About this task »
Lay out the records as a JSON list of strings, starting at the line containing "The height and width of the screenshot is (692, 1680)." and running through the end of the records. Use one string per line and omit blank lines.

Given information »

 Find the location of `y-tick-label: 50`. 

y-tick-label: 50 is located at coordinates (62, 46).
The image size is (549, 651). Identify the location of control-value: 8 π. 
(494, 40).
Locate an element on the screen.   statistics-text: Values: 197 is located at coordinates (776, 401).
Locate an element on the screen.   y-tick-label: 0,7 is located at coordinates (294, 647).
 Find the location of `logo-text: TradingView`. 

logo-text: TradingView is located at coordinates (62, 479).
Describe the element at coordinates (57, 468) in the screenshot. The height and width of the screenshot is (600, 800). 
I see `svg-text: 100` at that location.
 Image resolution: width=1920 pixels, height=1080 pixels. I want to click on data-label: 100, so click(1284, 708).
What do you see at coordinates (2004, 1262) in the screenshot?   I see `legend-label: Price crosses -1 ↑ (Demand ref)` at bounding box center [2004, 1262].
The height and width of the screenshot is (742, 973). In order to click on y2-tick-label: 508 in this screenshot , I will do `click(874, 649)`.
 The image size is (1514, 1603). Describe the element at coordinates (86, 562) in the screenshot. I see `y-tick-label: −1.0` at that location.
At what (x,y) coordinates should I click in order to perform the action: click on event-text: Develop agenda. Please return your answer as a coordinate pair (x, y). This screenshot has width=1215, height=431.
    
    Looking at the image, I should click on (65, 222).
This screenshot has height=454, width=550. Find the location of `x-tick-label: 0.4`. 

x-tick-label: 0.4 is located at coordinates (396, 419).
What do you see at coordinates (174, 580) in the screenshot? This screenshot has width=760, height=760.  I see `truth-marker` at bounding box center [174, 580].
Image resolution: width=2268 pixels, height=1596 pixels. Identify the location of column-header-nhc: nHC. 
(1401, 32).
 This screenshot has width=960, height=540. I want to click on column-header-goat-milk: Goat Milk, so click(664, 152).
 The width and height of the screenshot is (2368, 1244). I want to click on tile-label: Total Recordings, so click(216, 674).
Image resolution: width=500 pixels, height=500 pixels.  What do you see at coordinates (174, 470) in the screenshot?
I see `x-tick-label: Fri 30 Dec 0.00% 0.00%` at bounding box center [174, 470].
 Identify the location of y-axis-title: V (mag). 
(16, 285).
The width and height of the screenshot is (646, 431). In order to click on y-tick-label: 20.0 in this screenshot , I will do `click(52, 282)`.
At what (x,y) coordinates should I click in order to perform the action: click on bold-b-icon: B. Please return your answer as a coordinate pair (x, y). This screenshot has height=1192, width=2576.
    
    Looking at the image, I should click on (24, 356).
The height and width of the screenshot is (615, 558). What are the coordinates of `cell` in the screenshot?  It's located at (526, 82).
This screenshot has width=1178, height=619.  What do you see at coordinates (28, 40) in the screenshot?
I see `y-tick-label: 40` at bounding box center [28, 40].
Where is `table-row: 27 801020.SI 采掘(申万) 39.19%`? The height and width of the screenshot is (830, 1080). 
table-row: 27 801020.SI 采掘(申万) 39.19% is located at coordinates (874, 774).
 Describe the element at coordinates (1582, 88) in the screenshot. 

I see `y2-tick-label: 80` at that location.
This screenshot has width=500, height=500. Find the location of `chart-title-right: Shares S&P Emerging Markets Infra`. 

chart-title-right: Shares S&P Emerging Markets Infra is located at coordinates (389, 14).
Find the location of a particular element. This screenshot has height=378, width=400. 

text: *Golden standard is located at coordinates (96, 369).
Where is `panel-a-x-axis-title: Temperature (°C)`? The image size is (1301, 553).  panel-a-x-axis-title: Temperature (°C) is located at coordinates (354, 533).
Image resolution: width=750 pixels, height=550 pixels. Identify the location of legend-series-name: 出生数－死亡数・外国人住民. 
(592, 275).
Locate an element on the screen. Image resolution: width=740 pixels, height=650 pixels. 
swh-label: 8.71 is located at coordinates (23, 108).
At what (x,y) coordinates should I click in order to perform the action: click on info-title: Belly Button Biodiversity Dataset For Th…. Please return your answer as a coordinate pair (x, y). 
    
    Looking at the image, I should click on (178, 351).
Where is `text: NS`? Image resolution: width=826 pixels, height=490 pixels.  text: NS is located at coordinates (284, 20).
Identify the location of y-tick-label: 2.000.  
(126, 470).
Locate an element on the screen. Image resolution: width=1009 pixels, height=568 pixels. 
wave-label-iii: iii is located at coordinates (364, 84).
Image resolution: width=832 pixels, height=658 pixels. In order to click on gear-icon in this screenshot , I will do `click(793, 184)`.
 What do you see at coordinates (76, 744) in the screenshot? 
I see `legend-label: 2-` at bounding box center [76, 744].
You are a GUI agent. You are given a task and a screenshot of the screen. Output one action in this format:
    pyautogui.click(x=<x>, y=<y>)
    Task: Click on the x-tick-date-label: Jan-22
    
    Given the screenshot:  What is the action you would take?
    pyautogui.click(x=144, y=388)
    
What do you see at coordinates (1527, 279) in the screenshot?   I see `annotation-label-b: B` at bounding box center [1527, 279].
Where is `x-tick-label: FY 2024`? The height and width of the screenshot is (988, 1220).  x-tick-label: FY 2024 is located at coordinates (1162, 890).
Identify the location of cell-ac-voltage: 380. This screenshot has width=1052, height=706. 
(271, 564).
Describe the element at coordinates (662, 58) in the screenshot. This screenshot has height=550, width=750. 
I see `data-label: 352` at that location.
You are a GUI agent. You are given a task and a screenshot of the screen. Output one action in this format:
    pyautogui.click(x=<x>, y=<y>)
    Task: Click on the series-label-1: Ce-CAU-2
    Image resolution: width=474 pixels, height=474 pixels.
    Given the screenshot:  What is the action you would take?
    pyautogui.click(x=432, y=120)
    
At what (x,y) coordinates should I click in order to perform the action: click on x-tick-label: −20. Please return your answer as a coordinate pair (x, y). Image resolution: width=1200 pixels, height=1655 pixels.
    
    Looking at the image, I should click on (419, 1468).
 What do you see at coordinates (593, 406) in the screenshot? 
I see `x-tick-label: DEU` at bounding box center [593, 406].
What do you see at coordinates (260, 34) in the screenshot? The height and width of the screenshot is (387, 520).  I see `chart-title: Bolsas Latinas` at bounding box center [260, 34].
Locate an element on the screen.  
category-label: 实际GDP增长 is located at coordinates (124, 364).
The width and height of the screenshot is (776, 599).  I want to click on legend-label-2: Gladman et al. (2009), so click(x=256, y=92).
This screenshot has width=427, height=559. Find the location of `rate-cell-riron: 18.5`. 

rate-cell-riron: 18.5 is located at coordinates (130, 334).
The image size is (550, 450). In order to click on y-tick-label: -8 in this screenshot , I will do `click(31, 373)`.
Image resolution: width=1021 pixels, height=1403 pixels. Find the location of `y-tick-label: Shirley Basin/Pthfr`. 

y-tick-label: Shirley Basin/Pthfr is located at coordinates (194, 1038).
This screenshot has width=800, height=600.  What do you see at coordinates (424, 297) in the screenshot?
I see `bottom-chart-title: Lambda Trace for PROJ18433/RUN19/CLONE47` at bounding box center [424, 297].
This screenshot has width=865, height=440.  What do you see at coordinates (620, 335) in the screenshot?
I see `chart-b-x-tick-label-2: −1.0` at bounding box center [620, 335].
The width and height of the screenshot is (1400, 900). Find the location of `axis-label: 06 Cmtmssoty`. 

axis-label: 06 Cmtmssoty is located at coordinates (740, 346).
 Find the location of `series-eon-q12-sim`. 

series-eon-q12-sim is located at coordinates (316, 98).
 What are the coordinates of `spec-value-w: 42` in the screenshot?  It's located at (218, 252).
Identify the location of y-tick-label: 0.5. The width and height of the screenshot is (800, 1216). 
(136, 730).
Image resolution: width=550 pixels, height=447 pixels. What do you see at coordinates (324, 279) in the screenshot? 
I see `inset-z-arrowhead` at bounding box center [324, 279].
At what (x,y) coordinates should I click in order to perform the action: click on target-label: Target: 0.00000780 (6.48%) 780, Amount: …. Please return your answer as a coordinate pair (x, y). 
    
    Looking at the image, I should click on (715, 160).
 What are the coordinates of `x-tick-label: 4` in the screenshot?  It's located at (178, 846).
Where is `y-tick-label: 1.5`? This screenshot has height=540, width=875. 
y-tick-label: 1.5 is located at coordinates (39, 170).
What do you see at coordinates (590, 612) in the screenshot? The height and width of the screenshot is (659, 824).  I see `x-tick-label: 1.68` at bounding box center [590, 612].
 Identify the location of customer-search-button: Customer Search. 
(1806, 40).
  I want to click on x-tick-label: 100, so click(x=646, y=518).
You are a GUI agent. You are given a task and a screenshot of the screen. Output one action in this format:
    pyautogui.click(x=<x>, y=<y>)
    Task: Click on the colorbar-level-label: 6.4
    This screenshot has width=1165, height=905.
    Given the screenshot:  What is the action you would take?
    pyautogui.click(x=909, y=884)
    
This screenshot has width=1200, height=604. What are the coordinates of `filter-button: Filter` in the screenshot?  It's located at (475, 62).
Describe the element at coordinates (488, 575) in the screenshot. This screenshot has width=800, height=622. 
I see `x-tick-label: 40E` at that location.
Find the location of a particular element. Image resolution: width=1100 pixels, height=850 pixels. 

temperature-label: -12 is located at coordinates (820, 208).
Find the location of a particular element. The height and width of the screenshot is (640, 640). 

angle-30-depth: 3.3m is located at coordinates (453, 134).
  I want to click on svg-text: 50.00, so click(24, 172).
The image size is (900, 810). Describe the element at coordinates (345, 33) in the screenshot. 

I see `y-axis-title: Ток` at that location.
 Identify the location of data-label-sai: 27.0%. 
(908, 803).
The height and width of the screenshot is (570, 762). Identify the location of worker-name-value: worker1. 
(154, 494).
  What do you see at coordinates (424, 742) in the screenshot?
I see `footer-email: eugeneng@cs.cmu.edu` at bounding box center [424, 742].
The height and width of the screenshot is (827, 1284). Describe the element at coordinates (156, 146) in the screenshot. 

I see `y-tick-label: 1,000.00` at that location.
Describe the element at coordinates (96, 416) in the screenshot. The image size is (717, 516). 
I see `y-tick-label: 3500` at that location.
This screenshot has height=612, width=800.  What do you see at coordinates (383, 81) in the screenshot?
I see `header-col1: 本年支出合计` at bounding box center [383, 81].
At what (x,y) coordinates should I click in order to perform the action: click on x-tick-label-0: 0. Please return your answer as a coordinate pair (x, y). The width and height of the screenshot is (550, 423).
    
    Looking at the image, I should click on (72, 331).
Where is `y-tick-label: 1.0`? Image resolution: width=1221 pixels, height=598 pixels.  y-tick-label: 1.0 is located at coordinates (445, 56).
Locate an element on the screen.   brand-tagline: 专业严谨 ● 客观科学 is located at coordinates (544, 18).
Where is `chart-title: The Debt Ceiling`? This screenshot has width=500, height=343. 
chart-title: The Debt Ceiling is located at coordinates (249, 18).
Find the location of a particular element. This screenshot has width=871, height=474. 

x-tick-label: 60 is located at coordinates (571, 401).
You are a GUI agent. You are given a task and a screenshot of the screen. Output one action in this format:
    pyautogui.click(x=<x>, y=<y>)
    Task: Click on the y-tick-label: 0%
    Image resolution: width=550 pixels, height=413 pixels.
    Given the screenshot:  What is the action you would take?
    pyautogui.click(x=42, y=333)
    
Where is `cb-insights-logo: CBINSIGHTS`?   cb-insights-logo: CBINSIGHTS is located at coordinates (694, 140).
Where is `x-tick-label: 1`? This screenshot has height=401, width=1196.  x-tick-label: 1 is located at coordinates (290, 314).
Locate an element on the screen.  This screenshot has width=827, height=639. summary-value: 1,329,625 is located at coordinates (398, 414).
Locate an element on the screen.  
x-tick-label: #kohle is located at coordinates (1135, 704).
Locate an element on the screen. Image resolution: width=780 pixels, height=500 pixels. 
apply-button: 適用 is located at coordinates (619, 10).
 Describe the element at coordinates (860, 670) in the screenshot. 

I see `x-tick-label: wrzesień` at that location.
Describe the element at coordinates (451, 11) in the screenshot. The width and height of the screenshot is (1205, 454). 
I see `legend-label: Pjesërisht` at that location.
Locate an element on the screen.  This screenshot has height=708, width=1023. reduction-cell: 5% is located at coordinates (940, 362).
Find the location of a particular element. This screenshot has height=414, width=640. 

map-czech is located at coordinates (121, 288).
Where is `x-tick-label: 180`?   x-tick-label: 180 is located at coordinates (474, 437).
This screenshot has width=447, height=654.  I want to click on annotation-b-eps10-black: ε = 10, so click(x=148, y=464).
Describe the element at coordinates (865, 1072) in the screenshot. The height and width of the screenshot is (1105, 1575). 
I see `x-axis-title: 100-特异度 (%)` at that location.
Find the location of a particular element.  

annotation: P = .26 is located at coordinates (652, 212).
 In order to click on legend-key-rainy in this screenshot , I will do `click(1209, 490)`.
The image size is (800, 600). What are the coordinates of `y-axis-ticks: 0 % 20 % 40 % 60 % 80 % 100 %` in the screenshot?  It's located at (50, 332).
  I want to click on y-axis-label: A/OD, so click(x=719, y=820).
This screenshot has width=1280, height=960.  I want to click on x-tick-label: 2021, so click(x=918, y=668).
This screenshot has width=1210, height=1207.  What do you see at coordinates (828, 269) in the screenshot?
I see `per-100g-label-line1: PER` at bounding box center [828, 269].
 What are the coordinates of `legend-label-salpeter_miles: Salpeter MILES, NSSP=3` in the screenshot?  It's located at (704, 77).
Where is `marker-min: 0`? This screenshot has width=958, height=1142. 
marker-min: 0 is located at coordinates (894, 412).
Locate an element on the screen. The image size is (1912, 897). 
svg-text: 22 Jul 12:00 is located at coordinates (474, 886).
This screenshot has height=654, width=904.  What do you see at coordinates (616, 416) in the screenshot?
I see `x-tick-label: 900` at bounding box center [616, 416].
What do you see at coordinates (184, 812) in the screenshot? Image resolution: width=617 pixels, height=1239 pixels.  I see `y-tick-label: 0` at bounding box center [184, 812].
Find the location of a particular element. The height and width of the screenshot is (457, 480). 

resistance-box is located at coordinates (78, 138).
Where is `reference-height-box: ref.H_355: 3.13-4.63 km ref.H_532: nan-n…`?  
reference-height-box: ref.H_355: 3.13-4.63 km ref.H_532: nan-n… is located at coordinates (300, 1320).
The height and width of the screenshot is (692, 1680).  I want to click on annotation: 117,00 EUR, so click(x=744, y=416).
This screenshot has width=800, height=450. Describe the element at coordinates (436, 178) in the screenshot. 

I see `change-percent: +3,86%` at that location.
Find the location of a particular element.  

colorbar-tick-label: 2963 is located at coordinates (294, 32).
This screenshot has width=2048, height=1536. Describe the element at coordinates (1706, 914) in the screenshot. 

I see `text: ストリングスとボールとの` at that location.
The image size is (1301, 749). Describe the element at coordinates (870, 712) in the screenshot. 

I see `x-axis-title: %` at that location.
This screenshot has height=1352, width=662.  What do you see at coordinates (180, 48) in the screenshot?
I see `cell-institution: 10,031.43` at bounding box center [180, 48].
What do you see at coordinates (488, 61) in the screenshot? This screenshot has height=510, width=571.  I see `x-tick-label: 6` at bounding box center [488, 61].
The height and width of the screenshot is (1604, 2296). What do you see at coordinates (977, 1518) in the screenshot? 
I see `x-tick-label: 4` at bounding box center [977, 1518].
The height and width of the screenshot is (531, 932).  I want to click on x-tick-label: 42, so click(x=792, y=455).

Exercise solution »
[
  "The height and width of the screenshot is (692, 1680).  I want to click on annotation: 117,00 EUR, so click(x=744, y=416).",
  "This screenshot has width=800, height=450. Describe the element at coordinates (436, 178) in the screenshot. ",
  "I see `change-percent: +3,86%` at that location.",
  "Find the location of a particular element.  ",
  "colorbar-tick-label: 2963 is located at coordinates (294, 32).",
  "This screenshot has width=2048, height=1536. Describe the element at coordinates (1706, 914) in the screenshot. ",
  "I see `text: ストリングスとボールとの` at that location.",
  "The image size is (1301, 749). Describe the element at coordinates (870, 712) in the screenshot. ",
  "I see `x-axis-title: %` at that location.",
  "This screenshot has height=1352, width=662.  What do you see at coordinates (180, 48) in the screenshot?",
  "I see `cell-institution: 10,031.43` at bounding box center [180, 48].",
  "What do you see at coordinates (488, 61) in the screenshot? This screenshot has height=510, width=571.  I see `x-tick-label: 6` at bounding box center [488, 61].",
  "The height and width of the screenshot is (1604, 2296). What do you see at coordinates (977, 1518) in the screenshot? ",
  "I see `x-tick-label: 4` at bounding box center [977, 1518].",
  "The height and width of the screenshot is (531, 932).  I want to click on x-tick-label: 42, so click(x=792, y=455)."
]